Blood sausages are one of the most adored food items across the world. Read the following article and get to know some interesting recipes.
The word sausage is derived from the Latin word ‘salus’, which stands for ‘preserved’. It is a preserved food which is made from ground pork and beef. Pork fatback is the most commonly used meat for making it. It is formed in the intestine or synthetic casing. Some sausages are cooked while some are used raw. Parts of the animals like scraps, fat, blood, and other organs, that are used for making it, are not so popular because of their less attractive visual appeal. According to the methods and type of meats that are used for making it, they can be distinguished into various types like raw, cooked, aged, cured, liver sausage, cheese sausage, salami, and blood sausage.
What is Blood Sausage
It is popular in various countries and is made by cooking or drying the blood of pork or beef. It is also called black pudding. In German, it is called ‘blutwurst‘, in French, ‘boudin noir‘ and ‘morcilla‘ in Spanish. It is a form of link sausage which is made from pork and other meats, that are mixed with fresh blood of pork or beef.
It is the reason why they have a distinctive dark color. It is an important part of various cuisines and traditions, across the world. It gets a congeal texture due to the fillers like barley, that are added during the production process.
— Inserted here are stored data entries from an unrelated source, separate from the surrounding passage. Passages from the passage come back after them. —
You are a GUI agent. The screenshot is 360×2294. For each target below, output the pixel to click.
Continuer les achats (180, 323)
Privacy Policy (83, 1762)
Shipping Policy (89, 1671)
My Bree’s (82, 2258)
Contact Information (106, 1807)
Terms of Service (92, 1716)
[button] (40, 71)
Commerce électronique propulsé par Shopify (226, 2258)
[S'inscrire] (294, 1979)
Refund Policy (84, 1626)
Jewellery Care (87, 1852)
Many people want to try making it at home. Let me tell you, it is not very easy. Making it requires easy access to the pork or beef blood, which not many abattoirs are ready to provide. You also require a strong stomach to digest the homemade varietals, because mostly you cannot make them at par with the food specialists or production companies. This is the reason because of which people try to make them with the ready-to-prepare varietals, that are easily available in market, in various flavors and seasonings of your choice.
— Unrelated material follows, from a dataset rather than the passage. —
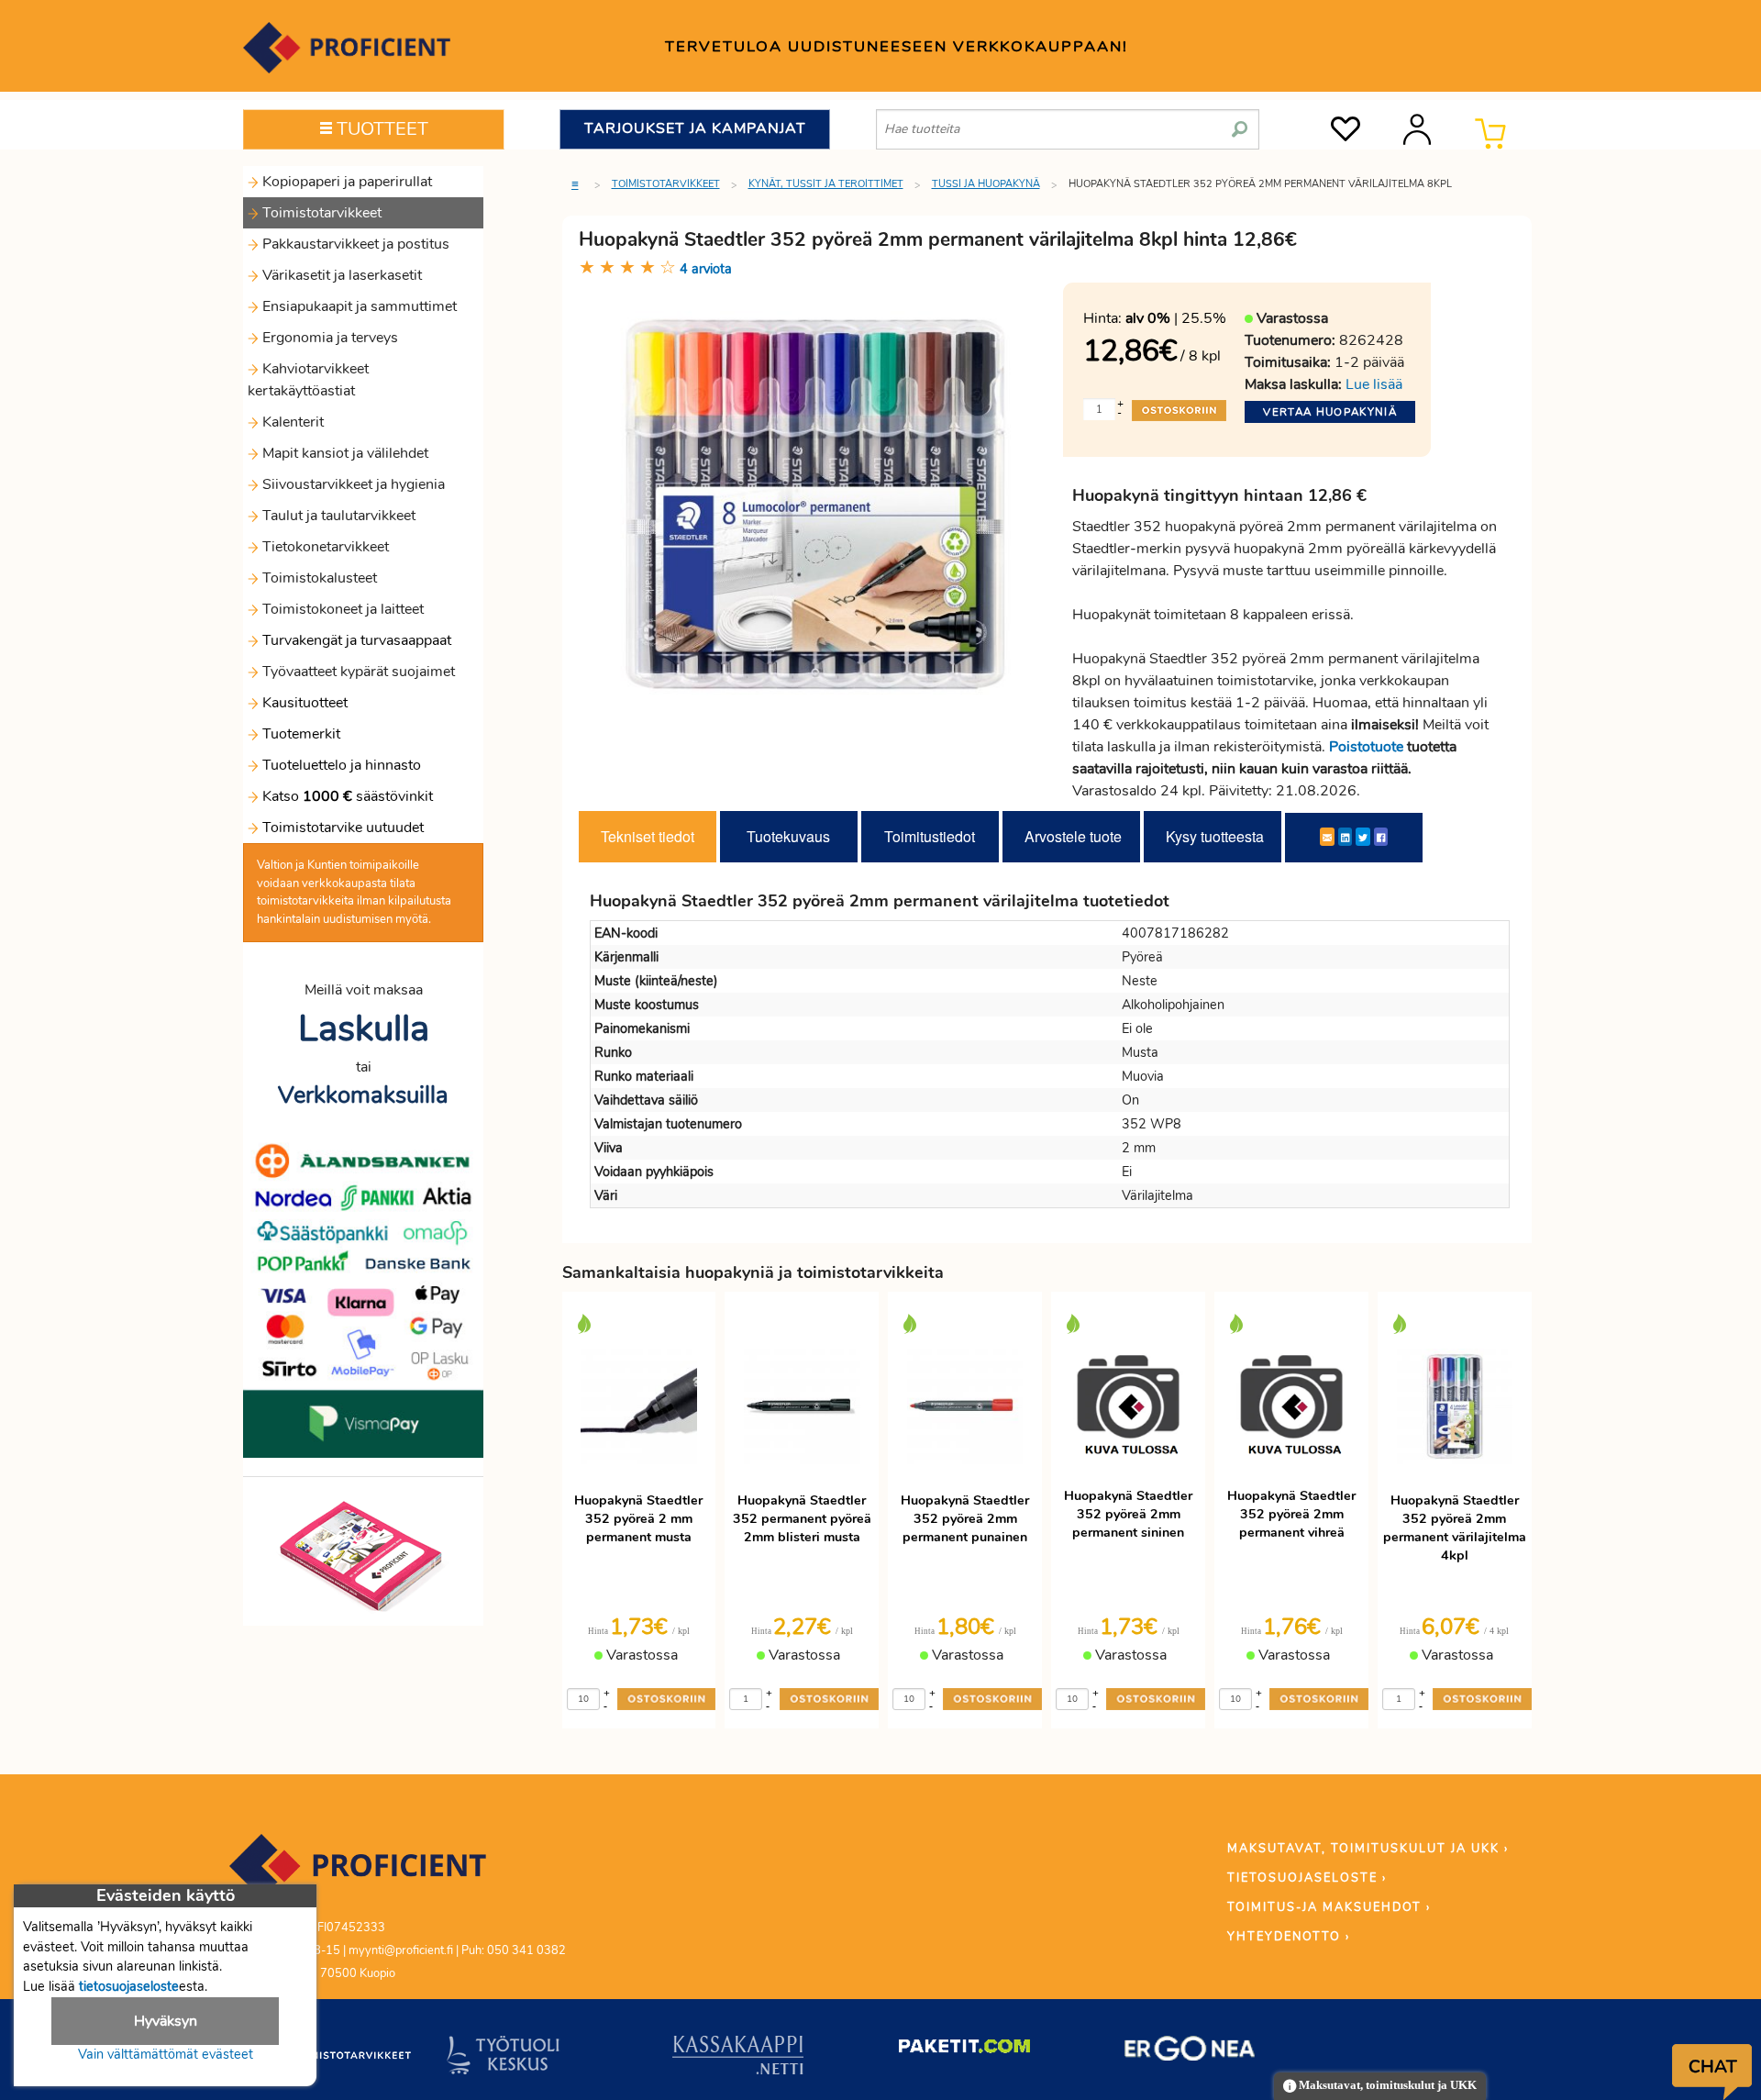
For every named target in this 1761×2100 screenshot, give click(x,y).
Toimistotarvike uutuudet (341, 827)
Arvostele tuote (1073, 836)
How to Cook Blood Sausage?
There are various ways in which you can prepare this recipe. The first thing that you need for cooking them is to find a nice blood sausage link or chops. Along with that, you will require cereals like oatmeal or barley, various flavorings like cayenne pepper, black pepper, coriander, mace, and other edible herbs. Always remember that sausages are ‘almost cooked’ and ‘preserved’, hence, you only need to gently cook it. Therefore, avoid rigorous heating and sautéing.
Polish Blood Sausage Recipe
It is also called ‘Kiszka’. Here are the instructions for making it at home.
- Pork Shoulder Chops, (bone-in) 2 lbs.
- Pork Stock, 2 ½ quarts
- Fresh Pork Liver, ¼ lb.
- Fresh, Strained Pork Blood, 2 ½ cups
- Barley or Buckwheat Groats, 3 cups
- Ground Pepper, 2 tbsp.
- Salt, to taste
- Marjoram, 1 tsp.
Take a large saucepan and combine pork with 2 quarts of pork stock, pepper, and a spoonful of salt. Now, bring it to boil and simmer it for 1 ½ hours. Stir it occasionally, by turning the sides of the meat. Make sure that it is perpetually covered with enough amount of stock. By the time it is getting cooked, gather the grinder and prepare the casing. For that, soak the casing in cold water for about 5 minutes. Remove all the salt from it and hold one end of it near the water nozzle and turn the tap on. This is done for checking whether there are any holes in the casing. Now, drain the casing and put it in the refrigerator, until you need it.
Now, take a clean bowl and put the fully cooked pork in it. Add liver in the remaining stock and cook for about 2 minutes. Turn off the heat and remove the liver from the stock. Now, cut the pork in about 2″ big chunks and discard the bones. Later, grind the meat with help of a coarse blade. Heat the remaining stock and add buckwheat groats. Keep on stirring constantly. Simmer it until the water gets completely evaporated.
Now, mix buckwheat, ground pork, and ground liver with pork blood. Add 2 tbsp. of vinegar and marjoram in it. Stuff it in the casing and tie its end with the wooden skewers. Now, place it in a Dutch oven and bring to boil. Later, reduce the heat and simmer for about 40 minutes. Remove the blood sausage from water and hang it, so that it becomes completely dry before eating.
You can make a variety of dishes by using it. It can be grilled, sautéed, steamed, baked, etc. Brown sauce and Parmesan cheese can also be used for making your dishes more flavorsome.